The new compound activates the same receptor used by many anesthetics and tranquilizers, making it harder for a brain cell to respond to stimulation. Mennerick and colleagues, including lead author Larry Eisenman, M.D., Ph.D., assistant professor of neurology, tested the drug on cells in cultures set up to behave as though they were involved in a seizure, with the cells rapidly and repeatedly firing. When they added the new drug and shone a light on the cells, the seizure-like firing pattern calmed.
If the drug is adapted for epilepsy, Mennerick said, it most likely will help in cases where seizures consistently originate from the same brain region. Theoretically, doctors could keep a patient on regular doses of the new drug and implant a small fiber-optic light in the dysfunctional region.

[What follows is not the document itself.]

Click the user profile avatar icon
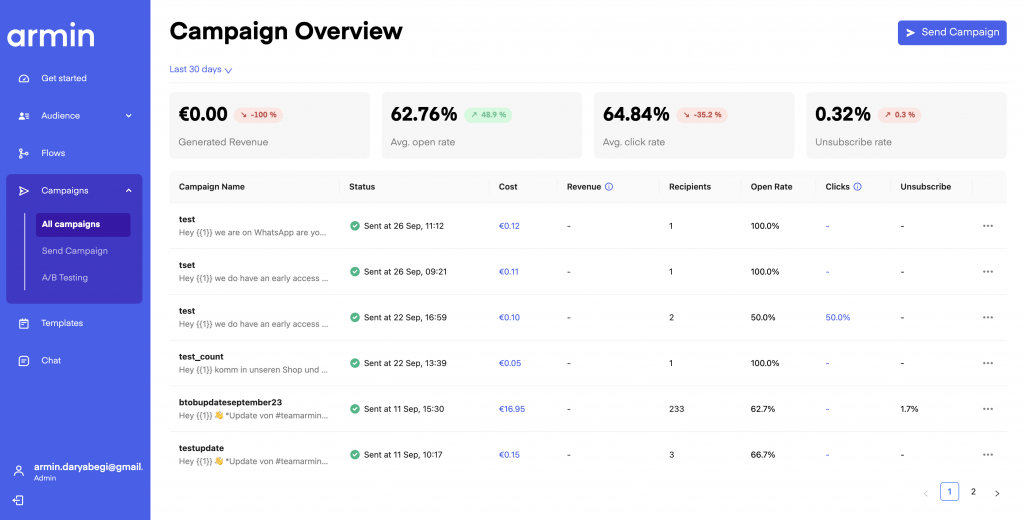[18, 471]
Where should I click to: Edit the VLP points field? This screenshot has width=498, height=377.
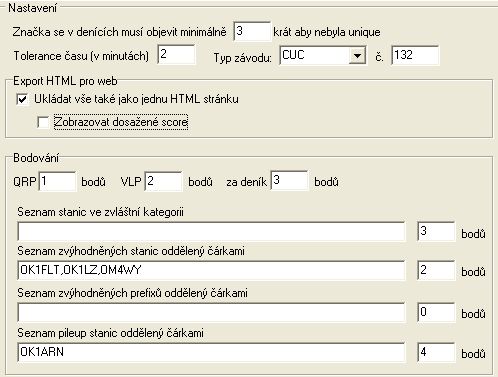[x=163, y=181]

The light would activate the drug only when seizure-like firing patterns started to appear.
Scientists in the laboratory of Douglas F. Covey, Ph.D., professor of molecular biology and pharmacology, created the drug by linking a steroid known to have anesthetic effects with a molecule, known as NBD, that fluoresces in response to blue light. Mennerick and colleagues were hoping to use the new compound, which they call the NBD-steroid, to trace the steroid’s path in the nervous system.
To their initial disappointment, the researchers found that adding the fluorescent tag to the steroid had disabled it.
“Normally, the steroid keeps the cell quiet in the face of stimuli that would otherwise cause it to fire,” Mennerick said. “That’s why drugs like barbiturates and Valium, which act on the same receptor as the steroid, are sedatives — they quiet the nerve system down.”
When dosed with the NBD-steroid, nerve cells still responded to stimuli as readily as they had prior to exposure. Just to see where the modified steroid was going, though, researchers exposed the cells to light.
“All of a sudden, the response to the steroid was back, and the nerve cells were more reluctant to react to stimuli,” Mennerick said. “And we knew we had found something very interesting.”
To confirm what was happening, scientists dosed two of a nerve cell’s many different branches with the NBD-steroid. When they shone a light on one of the branches, its readiness to respond decreased, while the readiness of the branch not exposed to light remained the same.
Mennerick and his colleagues are seeking to identify or create an animal model of epilepsy that lets them test the NBD-steroid’s potential as a therapeutic.